Dr. Nicholas Allan: I would say there are kind of two main influential people we could point to so far as the kinds of ideas we had through the late 1900s and early 2000s. Freud is one that people would point to so far as developing a type of mental health treatment, called psychodynamic treatment, where people basically talk through problems. But there’s another person that people don’t talk about as much – a German man named Emil Kraepelin. In his time, people thought of mental health in the same way they thought of medicine. In that a set problem can be linked to a particular disorder. If somebody said they were feeling blue or depressed, then it would be a symptom for depression. Kraepelin reasoned that instead, it’s not going to be simply one symptom that would indicate that someone was depressed – rather it would be a subset of related symptoms or problems that would indicate that someone could be categorized in a certain way under a certain label.

### Provided data
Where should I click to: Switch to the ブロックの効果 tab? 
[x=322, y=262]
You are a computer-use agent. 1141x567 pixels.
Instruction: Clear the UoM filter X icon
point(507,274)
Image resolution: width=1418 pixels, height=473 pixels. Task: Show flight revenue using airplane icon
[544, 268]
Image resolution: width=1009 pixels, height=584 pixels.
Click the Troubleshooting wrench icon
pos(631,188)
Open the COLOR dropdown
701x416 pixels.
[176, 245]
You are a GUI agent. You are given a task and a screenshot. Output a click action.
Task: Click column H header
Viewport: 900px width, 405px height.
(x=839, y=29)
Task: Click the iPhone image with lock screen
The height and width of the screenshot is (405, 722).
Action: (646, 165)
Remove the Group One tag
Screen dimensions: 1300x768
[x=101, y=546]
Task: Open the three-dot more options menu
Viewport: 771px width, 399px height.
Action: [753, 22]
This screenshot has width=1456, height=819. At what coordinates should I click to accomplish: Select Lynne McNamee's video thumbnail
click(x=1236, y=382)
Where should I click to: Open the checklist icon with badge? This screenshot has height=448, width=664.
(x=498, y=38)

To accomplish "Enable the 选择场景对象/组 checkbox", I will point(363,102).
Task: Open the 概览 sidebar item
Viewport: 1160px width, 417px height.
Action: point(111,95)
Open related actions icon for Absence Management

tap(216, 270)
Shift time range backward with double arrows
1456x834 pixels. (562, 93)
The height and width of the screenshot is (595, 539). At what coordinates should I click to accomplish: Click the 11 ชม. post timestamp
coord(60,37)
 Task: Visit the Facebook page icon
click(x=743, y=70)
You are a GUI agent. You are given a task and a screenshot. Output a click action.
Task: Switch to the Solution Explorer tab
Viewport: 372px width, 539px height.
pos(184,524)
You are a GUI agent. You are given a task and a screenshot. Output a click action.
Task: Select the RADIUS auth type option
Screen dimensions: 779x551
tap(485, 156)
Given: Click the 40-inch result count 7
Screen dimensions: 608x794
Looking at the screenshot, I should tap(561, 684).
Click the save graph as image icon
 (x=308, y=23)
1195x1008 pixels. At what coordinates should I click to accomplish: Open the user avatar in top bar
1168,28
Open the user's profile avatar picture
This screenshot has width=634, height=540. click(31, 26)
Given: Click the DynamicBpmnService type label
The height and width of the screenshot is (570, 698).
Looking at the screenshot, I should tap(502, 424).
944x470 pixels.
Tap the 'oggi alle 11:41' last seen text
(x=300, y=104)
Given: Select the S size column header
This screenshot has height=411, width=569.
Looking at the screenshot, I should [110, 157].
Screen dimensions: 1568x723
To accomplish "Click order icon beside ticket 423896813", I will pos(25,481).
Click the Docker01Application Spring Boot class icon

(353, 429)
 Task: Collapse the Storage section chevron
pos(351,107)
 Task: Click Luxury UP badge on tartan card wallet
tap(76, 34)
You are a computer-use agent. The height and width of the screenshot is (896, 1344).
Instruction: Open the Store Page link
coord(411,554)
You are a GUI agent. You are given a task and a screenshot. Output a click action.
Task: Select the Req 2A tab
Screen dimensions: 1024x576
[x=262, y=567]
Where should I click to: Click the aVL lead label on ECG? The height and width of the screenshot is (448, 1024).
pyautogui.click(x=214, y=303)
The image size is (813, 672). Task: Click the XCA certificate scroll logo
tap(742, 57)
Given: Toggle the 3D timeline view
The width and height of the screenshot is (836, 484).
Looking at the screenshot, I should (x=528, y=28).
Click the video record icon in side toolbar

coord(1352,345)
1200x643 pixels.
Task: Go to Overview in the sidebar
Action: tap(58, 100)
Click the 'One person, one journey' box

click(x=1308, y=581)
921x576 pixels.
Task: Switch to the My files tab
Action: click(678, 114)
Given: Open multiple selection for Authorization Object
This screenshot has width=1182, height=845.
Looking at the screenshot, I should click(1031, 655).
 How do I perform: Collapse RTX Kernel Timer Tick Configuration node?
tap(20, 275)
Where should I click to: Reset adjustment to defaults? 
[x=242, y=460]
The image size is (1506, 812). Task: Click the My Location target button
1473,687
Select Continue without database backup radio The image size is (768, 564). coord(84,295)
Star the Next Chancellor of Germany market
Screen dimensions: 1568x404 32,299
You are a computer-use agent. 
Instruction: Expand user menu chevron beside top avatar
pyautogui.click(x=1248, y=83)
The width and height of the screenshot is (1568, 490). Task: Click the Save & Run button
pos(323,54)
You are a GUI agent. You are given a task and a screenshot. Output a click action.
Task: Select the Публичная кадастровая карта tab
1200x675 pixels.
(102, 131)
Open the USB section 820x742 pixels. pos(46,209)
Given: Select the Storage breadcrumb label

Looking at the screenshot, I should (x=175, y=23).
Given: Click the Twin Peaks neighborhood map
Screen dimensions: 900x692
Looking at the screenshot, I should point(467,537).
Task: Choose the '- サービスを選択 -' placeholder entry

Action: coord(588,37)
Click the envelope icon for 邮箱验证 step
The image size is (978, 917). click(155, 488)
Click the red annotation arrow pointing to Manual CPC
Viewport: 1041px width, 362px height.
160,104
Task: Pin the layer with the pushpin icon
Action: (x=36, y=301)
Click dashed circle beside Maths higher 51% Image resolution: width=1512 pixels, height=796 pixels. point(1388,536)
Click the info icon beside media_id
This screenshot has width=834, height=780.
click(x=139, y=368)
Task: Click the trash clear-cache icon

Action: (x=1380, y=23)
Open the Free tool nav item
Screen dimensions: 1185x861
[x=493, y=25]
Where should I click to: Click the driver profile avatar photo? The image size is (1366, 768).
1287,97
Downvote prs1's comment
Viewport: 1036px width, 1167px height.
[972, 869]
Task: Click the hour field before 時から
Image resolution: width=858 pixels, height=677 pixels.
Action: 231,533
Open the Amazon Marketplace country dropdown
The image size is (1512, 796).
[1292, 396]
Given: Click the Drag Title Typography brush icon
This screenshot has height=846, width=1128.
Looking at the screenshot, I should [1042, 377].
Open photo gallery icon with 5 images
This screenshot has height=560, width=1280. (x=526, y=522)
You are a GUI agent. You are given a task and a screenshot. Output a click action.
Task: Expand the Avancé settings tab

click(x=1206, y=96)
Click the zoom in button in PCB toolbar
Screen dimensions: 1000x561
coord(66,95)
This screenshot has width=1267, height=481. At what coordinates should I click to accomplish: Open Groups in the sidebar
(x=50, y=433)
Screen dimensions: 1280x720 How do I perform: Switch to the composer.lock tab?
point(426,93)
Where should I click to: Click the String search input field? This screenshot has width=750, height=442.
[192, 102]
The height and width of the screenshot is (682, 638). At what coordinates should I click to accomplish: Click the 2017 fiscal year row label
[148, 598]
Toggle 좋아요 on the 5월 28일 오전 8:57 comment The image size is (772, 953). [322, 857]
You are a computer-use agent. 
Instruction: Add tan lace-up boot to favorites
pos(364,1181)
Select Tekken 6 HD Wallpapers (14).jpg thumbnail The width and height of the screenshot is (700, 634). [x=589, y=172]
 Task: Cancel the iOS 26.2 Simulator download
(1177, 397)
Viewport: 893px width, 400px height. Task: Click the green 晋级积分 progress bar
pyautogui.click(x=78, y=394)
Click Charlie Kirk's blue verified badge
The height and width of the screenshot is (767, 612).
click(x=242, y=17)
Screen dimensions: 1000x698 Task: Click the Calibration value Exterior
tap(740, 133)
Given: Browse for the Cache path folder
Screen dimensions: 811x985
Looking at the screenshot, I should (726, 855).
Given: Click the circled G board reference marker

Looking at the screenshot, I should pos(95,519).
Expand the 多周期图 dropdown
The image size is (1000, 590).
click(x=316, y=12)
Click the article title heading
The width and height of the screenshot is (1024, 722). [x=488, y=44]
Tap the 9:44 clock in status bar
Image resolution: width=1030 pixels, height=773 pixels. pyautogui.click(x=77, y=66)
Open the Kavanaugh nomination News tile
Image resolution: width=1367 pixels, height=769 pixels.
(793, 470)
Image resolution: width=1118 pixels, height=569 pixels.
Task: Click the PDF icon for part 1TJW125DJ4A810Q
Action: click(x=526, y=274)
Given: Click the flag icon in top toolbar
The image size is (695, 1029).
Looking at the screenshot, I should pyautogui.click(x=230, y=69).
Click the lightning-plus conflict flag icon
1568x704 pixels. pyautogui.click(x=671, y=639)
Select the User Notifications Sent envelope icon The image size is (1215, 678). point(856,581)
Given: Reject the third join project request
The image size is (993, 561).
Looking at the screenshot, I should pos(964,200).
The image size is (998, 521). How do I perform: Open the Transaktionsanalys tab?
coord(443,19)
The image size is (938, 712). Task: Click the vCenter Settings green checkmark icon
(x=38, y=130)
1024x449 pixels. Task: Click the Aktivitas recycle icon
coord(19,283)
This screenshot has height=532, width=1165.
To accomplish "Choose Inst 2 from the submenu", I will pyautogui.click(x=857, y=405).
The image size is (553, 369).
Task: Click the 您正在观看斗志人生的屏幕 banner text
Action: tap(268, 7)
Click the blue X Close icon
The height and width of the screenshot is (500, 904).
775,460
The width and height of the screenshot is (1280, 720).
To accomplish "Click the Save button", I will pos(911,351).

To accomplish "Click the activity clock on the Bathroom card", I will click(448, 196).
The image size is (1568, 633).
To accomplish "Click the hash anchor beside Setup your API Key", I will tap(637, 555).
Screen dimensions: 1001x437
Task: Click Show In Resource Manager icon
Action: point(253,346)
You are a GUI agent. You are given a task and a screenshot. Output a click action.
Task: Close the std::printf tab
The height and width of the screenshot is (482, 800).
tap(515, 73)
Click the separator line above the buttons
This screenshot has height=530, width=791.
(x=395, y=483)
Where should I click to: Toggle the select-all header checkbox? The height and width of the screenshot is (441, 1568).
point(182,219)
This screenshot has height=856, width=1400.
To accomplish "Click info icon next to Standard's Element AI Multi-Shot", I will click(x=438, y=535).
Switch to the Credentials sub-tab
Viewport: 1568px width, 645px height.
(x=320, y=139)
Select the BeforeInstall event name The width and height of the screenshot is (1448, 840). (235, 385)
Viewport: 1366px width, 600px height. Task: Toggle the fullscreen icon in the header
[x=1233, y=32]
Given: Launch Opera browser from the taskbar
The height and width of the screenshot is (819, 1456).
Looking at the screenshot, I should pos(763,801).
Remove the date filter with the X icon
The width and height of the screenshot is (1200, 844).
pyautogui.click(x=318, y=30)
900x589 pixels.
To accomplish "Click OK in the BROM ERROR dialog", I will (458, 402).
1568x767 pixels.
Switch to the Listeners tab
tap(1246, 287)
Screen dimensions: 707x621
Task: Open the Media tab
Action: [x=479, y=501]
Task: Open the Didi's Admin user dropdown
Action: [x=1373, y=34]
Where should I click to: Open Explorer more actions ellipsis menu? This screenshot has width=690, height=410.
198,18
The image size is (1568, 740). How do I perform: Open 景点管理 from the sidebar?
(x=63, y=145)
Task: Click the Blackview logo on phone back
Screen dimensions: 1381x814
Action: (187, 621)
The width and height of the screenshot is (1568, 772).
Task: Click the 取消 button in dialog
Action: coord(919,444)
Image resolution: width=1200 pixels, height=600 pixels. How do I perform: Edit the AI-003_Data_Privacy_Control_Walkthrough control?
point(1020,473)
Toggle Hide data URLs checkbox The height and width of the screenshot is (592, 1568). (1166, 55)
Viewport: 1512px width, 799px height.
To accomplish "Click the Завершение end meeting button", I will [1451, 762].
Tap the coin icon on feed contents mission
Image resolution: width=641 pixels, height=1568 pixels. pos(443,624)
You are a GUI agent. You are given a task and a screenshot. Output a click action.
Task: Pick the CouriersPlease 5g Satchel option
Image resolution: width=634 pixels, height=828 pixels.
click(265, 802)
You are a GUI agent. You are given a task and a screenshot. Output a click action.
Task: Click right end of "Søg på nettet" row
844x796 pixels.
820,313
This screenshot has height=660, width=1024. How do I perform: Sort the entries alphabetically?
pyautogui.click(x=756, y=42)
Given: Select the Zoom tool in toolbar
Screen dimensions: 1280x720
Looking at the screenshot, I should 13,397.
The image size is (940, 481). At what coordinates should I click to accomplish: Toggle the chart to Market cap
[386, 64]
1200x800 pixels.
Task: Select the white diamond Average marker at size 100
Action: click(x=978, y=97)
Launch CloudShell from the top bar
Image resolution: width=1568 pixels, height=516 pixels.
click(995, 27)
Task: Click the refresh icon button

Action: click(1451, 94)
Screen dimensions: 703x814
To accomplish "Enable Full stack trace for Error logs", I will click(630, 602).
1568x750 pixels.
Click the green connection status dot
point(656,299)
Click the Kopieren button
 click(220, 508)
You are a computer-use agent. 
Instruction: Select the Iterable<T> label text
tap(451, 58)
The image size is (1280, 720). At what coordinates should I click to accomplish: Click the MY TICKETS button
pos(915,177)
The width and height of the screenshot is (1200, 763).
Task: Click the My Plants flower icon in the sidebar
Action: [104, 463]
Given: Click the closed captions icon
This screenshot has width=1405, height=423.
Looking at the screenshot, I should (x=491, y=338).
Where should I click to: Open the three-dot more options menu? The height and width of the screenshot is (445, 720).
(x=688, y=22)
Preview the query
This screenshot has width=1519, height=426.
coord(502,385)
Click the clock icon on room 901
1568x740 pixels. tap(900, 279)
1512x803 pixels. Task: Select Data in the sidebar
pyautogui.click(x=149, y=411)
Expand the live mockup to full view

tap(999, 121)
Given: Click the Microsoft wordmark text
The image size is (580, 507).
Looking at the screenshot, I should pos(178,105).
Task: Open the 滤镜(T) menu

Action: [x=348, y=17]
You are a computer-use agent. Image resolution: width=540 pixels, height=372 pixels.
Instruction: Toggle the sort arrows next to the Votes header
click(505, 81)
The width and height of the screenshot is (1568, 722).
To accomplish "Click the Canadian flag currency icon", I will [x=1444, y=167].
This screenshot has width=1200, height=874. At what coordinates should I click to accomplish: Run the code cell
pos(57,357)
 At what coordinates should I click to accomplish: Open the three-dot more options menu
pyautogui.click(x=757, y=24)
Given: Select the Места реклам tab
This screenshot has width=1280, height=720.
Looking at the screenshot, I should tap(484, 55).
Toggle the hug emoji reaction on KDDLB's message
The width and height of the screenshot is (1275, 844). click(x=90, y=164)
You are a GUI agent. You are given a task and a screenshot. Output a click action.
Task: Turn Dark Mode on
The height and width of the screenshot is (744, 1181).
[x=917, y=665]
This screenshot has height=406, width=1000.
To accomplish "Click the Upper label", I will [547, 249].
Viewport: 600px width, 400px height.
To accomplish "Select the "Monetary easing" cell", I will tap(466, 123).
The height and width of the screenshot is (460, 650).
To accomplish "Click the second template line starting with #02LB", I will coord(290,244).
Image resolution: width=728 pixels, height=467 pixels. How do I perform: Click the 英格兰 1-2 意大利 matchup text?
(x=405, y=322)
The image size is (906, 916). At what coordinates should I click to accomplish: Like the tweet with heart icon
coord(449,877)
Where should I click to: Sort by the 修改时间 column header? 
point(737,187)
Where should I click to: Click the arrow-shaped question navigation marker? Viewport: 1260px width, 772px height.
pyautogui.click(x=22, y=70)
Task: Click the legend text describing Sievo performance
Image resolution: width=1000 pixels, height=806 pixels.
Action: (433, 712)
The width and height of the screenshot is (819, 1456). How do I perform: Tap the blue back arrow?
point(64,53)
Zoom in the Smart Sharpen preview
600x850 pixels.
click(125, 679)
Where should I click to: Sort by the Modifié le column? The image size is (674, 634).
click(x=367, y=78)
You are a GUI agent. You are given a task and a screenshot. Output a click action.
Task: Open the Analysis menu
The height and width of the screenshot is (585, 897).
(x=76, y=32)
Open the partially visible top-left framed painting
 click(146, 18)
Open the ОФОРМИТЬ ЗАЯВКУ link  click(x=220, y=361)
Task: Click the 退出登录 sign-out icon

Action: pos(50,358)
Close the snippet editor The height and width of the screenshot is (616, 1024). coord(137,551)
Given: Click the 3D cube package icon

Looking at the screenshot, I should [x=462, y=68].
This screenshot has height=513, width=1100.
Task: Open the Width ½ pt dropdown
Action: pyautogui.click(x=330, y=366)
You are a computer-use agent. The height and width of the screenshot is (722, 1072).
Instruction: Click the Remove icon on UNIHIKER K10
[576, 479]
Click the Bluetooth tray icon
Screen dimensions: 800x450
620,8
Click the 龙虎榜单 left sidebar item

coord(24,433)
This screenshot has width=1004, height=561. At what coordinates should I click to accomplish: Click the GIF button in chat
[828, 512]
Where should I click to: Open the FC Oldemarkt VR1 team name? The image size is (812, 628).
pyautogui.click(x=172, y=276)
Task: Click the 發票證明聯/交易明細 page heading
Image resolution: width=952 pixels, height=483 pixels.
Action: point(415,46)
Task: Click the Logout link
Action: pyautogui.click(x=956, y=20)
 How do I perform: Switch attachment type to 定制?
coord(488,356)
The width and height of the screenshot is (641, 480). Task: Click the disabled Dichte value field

### Required actions
A. Translate this sentence from the passage on Emil Kraepelin into Spanish: "In his time, people thought of mental health in the same way they thought of medicine."
B. According to the passage on Emil Kraepelin, what type of mental health treatment did Freud develop?
C. Resume the passage on Emil Kraepelin after its final sentence.

### Answers by item number
A. En su época, la gente pensaba en la salud mental de la misma manera en que pensaba en la medicina.

B. Psychodynamic treatment, in which people basically talk through problems.

C.
So far as your second question, about how we arrived at certain treatments for mental health disorders, I have to first say that I’m not as up to date on the psychopharmacology side of things. But, what has happened in the past with psychopharmacology is that we often find out that certain drugs work for certain disorders by happenstance. If I’m not mistaken, our first treatment for depression was actually developed as a high blood pressure medication, and people on it noticed that it was making them feel better. So far as the treatments that I use, called cognitive behavioral therapies – they’re what we consider psychosocial or psychological types of treatments where we aren’t administering any agents. Rather, what we are trying to do is to point out to clients the interrelations between their moods and thoughts and behaviors, with the idea that we can help them correct their behaviors and therefore their thoughts because they are interrelated to how they feel, which is actually going to improve their mental health.
WOUB Culture: Are there any parts of your field of expertise that are developing that you find particularly promising, so far as better understanding what mental illness is and how to treat it?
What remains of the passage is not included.